世界新より「自分の泳ぎ」 全盲、貝塚の生長さん 北京パラリンピック産経新聞

 ■50メートル自由形あす出場

 北京パラリンピックの水泳に大阪府貝塚市の生長(いきなが)奈緒美さん(37)が初出場している。生長さんは全盲で、水泳を本格的に初めてまだ5年だが、五十メートル自由形のタイムは世界トップレベルの実力。12日の百メートル自由形は惜しくも予選で敗退したが、14日の五十メートル自由形に期待がかかる。生長さんは「メダルは気にせず、自分の泳ぎをするだけ」と話している。

 生長さんは熊本県山鹿市出身で、先天性の緑内障で視力が弱かった。中学、高校では吹奏楽部でクラリネットに魅せられ、短大でも音楽を専攻したが、24歳のとき、右目がまったく見えなくなり、左目もわずかに光を感じる程度になった。

 その後、ピアノの調律師を目指して大阪府立盲学校(現府立視覚支援学校)に進み、講師だった夫の善治郎さん(60)と結婚。貝塚市に移り住んだ。
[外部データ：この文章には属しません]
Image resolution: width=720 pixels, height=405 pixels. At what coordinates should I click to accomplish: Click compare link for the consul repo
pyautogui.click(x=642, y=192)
 水泳を始めるきっかけは平成15年の全国障害者スポーツ大会の府大会だった。卓球や水泳などの複数競技にエントリーしたところ、スタッフから「1種目しか出られません」と言われた。当時、卓球クラブで活動していたのだが、生長さんはそのときなぜか「水泳で出ます」と答えた。

 「なぜ水泳と答えたかは自分でも分からないが、子供のころに水泳が楽しかったからかも。でも、やっぱりひらめいたということでしょうね」

 コーチの指導を受けながら1日2時間で3〜3・5キロを泳ぐ練習を週4、5回こなすうちに、めきめきと力をつけた。今年7月に行われたジャパンパラリンピックでは、クラスS11で五十メートル自由形を制した。記録は世界記録(32秒32)に迫る32秒54だった。

 「競技前の集中が重要」という生長さん。本番も「平常心」でメダルに挑む。